== GIVEN RECORDS

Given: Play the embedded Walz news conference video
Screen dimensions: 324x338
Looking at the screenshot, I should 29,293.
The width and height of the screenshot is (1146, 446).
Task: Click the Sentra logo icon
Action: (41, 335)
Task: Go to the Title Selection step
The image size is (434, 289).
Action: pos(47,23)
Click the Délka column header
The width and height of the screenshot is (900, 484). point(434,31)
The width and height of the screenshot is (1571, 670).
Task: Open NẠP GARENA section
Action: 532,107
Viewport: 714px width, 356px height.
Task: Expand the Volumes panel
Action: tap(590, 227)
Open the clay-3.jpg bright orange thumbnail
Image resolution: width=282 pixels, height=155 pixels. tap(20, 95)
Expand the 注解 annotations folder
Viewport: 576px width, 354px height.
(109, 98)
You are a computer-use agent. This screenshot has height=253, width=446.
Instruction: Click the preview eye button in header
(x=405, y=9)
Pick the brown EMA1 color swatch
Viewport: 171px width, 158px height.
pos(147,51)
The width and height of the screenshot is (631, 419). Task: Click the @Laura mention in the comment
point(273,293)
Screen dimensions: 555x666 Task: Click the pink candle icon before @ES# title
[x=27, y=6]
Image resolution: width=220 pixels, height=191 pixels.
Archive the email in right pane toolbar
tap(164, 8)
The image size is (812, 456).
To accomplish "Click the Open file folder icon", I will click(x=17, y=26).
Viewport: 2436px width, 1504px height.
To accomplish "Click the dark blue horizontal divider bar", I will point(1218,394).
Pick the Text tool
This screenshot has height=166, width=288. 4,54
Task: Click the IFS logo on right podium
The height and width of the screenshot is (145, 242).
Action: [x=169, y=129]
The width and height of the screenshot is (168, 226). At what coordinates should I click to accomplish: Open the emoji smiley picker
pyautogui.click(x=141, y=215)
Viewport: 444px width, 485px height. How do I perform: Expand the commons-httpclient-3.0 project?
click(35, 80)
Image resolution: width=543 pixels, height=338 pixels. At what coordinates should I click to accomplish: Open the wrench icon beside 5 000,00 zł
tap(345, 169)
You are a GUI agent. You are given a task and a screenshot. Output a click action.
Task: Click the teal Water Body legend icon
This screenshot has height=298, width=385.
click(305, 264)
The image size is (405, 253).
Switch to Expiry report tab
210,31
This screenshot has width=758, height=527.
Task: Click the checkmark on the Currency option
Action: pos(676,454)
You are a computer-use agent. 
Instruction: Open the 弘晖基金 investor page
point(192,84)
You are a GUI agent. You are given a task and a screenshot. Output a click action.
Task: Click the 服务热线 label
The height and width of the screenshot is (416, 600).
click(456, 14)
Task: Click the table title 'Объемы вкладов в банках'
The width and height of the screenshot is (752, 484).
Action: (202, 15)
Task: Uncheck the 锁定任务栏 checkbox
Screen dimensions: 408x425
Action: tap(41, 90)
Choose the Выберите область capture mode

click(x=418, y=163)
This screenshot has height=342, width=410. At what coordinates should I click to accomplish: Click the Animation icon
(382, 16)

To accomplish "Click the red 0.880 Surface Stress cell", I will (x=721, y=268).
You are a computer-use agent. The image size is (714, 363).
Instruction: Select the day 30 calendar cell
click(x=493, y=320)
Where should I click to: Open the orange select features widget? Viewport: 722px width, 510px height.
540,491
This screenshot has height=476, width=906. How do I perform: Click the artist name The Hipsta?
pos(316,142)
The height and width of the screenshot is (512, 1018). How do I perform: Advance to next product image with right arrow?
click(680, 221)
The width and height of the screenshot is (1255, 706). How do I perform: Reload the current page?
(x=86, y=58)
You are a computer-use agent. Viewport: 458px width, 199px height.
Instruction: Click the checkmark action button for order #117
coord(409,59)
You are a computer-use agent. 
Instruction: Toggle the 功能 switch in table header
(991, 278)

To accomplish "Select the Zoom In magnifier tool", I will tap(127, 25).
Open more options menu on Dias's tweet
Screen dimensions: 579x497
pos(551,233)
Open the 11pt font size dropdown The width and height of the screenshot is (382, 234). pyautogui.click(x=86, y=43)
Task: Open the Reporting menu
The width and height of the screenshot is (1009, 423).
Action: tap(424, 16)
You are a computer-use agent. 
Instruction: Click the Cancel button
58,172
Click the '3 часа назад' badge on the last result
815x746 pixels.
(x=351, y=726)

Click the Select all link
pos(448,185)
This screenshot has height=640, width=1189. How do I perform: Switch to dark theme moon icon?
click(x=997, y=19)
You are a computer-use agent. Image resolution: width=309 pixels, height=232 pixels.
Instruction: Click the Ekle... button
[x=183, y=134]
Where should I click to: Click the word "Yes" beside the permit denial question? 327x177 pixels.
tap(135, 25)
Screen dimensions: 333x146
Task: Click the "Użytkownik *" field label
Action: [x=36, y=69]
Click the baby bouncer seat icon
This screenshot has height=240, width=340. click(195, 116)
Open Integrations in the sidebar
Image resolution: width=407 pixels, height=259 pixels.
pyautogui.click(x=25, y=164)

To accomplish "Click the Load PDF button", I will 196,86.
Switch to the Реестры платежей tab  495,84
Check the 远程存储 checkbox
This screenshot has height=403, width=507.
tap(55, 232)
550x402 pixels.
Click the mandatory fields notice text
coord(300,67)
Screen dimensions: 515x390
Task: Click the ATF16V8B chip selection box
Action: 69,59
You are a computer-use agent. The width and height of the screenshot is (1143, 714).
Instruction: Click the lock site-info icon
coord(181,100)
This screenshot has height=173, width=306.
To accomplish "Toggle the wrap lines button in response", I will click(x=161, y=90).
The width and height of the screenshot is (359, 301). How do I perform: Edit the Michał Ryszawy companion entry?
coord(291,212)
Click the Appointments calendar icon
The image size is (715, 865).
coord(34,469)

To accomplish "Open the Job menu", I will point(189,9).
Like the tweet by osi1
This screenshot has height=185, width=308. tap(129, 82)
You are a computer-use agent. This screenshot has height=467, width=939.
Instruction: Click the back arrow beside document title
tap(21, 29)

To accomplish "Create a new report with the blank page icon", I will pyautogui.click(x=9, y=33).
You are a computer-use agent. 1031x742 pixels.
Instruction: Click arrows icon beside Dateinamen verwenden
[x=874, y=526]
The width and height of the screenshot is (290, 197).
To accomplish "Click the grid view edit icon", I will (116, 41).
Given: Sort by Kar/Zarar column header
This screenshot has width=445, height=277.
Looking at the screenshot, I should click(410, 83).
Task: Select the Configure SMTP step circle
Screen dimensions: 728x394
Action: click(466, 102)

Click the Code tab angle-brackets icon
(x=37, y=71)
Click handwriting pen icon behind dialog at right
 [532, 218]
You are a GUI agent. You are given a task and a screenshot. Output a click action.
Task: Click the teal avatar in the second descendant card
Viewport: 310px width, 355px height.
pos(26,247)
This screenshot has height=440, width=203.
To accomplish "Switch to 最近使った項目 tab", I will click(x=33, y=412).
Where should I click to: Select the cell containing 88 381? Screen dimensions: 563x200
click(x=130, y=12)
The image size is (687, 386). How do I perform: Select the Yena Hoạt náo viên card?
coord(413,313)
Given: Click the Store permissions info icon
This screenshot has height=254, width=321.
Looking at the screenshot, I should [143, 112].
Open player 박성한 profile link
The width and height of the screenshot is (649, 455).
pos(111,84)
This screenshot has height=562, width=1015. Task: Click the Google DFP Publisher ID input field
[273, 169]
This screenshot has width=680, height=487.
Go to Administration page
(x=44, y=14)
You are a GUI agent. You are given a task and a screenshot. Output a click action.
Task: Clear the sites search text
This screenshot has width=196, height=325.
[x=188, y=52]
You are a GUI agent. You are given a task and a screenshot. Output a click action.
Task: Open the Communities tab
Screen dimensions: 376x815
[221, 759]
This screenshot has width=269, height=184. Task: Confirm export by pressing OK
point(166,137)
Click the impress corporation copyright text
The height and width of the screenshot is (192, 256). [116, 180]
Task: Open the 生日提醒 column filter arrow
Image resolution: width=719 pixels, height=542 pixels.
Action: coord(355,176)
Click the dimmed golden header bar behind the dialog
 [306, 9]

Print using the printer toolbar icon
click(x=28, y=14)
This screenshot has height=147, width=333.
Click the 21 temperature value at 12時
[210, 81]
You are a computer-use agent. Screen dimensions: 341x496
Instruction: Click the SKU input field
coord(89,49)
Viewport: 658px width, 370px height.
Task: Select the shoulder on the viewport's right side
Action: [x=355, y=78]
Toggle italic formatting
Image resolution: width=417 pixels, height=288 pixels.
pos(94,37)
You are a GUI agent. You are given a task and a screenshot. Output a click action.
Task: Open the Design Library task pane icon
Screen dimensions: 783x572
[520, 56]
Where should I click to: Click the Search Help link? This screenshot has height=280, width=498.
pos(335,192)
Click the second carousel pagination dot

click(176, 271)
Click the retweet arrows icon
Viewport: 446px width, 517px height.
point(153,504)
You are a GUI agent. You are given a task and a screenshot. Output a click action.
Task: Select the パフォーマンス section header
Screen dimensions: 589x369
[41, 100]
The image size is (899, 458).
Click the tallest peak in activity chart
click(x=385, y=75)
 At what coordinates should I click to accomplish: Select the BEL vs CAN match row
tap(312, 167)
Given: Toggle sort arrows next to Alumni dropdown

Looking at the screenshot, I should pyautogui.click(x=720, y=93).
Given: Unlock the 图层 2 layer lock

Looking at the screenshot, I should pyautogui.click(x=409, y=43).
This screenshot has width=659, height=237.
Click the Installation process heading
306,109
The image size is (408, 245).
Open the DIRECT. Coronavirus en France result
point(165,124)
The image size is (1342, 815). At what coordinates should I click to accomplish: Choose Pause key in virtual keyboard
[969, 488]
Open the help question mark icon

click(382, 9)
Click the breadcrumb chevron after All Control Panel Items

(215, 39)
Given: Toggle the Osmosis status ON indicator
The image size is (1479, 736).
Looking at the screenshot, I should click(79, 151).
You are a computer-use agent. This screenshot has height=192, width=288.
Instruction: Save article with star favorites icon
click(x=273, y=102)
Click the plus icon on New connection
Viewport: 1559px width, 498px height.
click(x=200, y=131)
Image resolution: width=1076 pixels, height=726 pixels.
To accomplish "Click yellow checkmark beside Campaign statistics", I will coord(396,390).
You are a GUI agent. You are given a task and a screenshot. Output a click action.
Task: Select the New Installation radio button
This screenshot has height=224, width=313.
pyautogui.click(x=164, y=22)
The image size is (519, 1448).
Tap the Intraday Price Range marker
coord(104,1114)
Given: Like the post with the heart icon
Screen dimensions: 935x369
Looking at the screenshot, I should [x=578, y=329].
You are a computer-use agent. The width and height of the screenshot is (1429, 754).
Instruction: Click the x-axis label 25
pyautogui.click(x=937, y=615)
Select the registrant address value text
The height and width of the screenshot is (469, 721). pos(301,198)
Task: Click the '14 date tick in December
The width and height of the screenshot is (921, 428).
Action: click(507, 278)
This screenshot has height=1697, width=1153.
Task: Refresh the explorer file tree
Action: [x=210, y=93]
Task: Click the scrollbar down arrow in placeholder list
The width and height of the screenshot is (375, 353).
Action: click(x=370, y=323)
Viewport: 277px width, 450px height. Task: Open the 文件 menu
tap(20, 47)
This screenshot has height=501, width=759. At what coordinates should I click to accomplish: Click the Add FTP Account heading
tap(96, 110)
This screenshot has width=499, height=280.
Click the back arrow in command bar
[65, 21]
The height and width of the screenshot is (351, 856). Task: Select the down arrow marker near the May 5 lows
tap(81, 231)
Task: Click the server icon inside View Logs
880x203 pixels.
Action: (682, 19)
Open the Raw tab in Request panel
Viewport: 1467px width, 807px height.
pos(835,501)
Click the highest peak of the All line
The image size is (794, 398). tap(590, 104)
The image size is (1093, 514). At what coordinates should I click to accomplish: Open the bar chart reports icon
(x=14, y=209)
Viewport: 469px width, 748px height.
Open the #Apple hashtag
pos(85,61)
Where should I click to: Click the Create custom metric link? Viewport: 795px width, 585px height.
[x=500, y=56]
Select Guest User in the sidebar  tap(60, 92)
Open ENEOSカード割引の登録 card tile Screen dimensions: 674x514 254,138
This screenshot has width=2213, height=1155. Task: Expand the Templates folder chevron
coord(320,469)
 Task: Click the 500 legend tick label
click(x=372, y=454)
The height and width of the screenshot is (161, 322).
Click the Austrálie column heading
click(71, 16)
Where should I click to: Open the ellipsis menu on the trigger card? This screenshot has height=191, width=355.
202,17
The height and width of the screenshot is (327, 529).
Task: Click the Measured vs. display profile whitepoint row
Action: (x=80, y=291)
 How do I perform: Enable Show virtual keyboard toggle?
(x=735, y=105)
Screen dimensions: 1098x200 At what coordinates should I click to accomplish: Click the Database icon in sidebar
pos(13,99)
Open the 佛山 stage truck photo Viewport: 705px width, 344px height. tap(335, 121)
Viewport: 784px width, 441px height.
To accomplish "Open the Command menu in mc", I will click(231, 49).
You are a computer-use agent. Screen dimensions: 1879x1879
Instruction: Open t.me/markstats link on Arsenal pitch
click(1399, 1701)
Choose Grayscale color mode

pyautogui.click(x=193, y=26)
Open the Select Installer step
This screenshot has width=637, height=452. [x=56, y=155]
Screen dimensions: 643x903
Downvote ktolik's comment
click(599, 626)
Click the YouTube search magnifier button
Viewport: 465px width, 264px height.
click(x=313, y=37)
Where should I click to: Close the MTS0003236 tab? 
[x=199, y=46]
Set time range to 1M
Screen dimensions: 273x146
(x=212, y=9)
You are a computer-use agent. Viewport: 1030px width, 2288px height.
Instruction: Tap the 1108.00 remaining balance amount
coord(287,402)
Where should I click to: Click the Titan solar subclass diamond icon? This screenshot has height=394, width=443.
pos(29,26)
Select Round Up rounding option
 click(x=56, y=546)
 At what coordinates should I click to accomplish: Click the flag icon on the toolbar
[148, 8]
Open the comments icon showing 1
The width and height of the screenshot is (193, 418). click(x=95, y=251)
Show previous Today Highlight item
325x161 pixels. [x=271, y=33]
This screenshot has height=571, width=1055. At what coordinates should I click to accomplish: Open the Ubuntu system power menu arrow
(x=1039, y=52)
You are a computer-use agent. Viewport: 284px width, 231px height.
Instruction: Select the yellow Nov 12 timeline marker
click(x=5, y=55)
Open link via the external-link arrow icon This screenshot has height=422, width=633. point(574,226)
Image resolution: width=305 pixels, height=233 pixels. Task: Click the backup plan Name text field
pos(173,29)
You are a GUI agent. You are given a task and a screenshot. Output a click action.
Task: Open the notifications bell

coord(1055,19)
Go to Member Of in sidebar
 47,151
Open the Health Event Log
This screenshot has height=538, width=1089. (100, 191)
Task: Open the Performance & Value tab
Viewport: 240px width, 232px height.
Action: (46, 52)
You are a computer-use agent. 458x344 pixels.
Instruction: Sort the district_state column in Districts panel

====

AIM OF THE EXERCISE =
Find the line with "You are a computer-use agent. The image" in the material above. Reproduce it and each line after it up to and including the line with "Check the 远程存储 checkbox".

OUTPUT =
You are a computer-use agent. The image size is (714, 363).
Instruction: Select the day 30 calendar cell
click(x=493, y=320)
Where should I click to: Open the orange select features widget? Viewport: 722px width, 510px height.
540,491
This screenshot has height=476, width=906. How do I perform: Click the artist name The Hipsta?
pos(316,142)
The height and width of the screenshot is (512, 1018). How do I perform: Advance to next product image with right arrow?
click(680, 221)
The width and height of the screenshot is (1255, 706). How do I perform: Reload the current page?
(x=86, y=58)
You are a computer-use agent. Viewport: 458px width, 199px height.
Instruction: Click the checkmark action button for order #117
coord(409,59)
You are a computer-use agent. 
Instruction: Toggle the 功能 switch in table header
(991, 278)

To accomplish "Select the Zoom In magnifier tool", I will tap(127, 25).
Open more options menu on Dias's tweet
Screen dimensions: 579x497
pos(551,233)
Open the 11pt font size dropdown The width and height of the screenshot is (382, 234). pyautogui.click(x=86, y=43)
Task: Open the Reporting menu
The width and height of the screenshot is (1009, 423).
Action: tap(424, 16)
You are a computer-use agent. 
Instruction: Click the Cancel button
58,172
Click the '3 часа назад' badge on the last result
815x746 pixels.
(x=351, y=726)

Click the Select all link
pos(448,185)
This screenshot has height=640, width=1189. How do I perform: Switch to dark theme moon icon?
click(x=997, y=19)
You are a computer-use agent. Image resolution: width=309 pixels, height=232 pixels.
Instruction: Click the Ekle... button
[x=183, y=134]
Where should I click to: Click the word "Yes" beside the permit denial question? 327x177 pixels.
tap(135, 25)
Screen dimensions: 333x146
Task: Click the "Użytkownik *" field label
Action: [x=36, y=69]
Click the baby bouncer seat icon
This screenshot has height=240, width=340. click(195, 116)
Open Integrations in the sidebar
Image resolution: width=407 pixels, height=259 pixels.
pyautogui.click(x=25, y=164)

To accomplish "Click the Load PDF button", I will 196,86.
Switch to the Реестры платежей tab  495,84
Check the 远程存储 checkbox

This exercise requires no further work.